A questa importanza storica se ne aggiunge un' altra, che direi psicologica. Il Sismondi, di un'antica famiglia italiana da lunghissimo tempo stabilita nella Svizzera, liberale e repubblicano ardente, parteggiò allora per Napoleone I. Fu quindi accusato subito di riprovevole debolezza, di aver ceduto a lusinghe non solo, ma a favori interessati del potente fuggitivo dell' Elba. E l'accusa venne poi ripetuta anche da gravi scrittori, da storici imparziali. Queste lettere invece dimostrano chiaro che egli non smenti mai la nobile fierezza e indipendenza del suo carattere. Ciò che lo rese favorevole allora a Napoleone I, il cui genio esso non poteva non ammirare, fu da un lato il non crederlo più abbastanza forte da far male alla libertà; da un altro il profondo disgusto e disprezzo che gli aveva ispirato il governo dei Borboni, tornati a governare la Francia colle armi straniere. Ma quando fece conoscere queste sue opinioni in alcuni articoli, che pubblicò sulla nuova Costituzione imperiale, e Napoleone I, assai lusingato di ciò, volle parlargli con molta benevolenza, e gli offri poi la Legione d'Onore, il Sismondi pregò che fosse ritirato quel decreto, perchè nessuno avesse il diritto di esprimere dubbii sulla indipendenza disinteressata de' suoi giudizii. Quel ch' egli scrive alla madre in questa occasione non lascia più dubbio alcuno. A lei egli nulla nasconde, con lei egli quasi si confessa. Ciò è anzi assai spesso, io direi, il fascino di queste lettere. È singolare vedere come il Sismondi, sdegnato delle puerili miserie del governo dei Borboni, i quali, dopo la grande Rivoluzione, credevano possibile la pura e semplice restaurazione d'un passato, di cui non avevano alcuna delle virtù e molti dei vizii, e come paragonando tutto ciò alla chiarezza, alla precisione, alla rapidità dei discorsi e delle azioni di Napoleone, che imitava allora mirabilmente il linguaggio liberale, si lasciasse illudere sino a crederlo capace di restaurare e salvare veramente

la libertà.
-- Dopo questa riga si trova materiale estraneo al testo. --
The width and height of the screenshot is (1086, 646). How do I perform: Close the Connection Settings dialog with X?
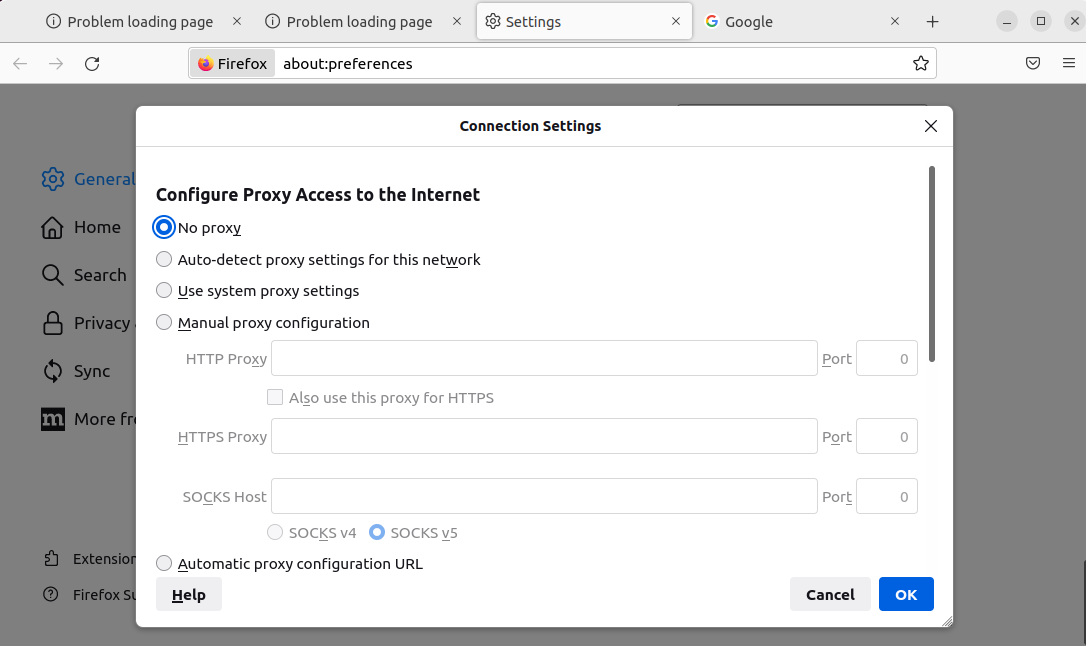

Ma la genesi di queste illusioni è ora sotto i nostri occhi, ed esse si formano cosi naturalmente, che finirebbero qualche volta coll'illudere noi stessi, se una più lunga esperienza non ci avesse troppo ammaestrati. Più singolare è poi sentire la voce della vecchia madre, che dal fondo della piccola Pescia, con singolare persistenza, dice al figlio: « Ricòrdati ch'è stato sempre un tiranno. Pensa che se mai trionfasse il partito che tu ora difendi, la libertà della nostra Ginevra sarebbe perduta per sempre. » — - È questo uno studio notevolissimo di caratteri, nel quale se possiamo deplorare qualche illusione del grande scrittore, dobbiamo sempre più ammirare la nobiltà del suo animo.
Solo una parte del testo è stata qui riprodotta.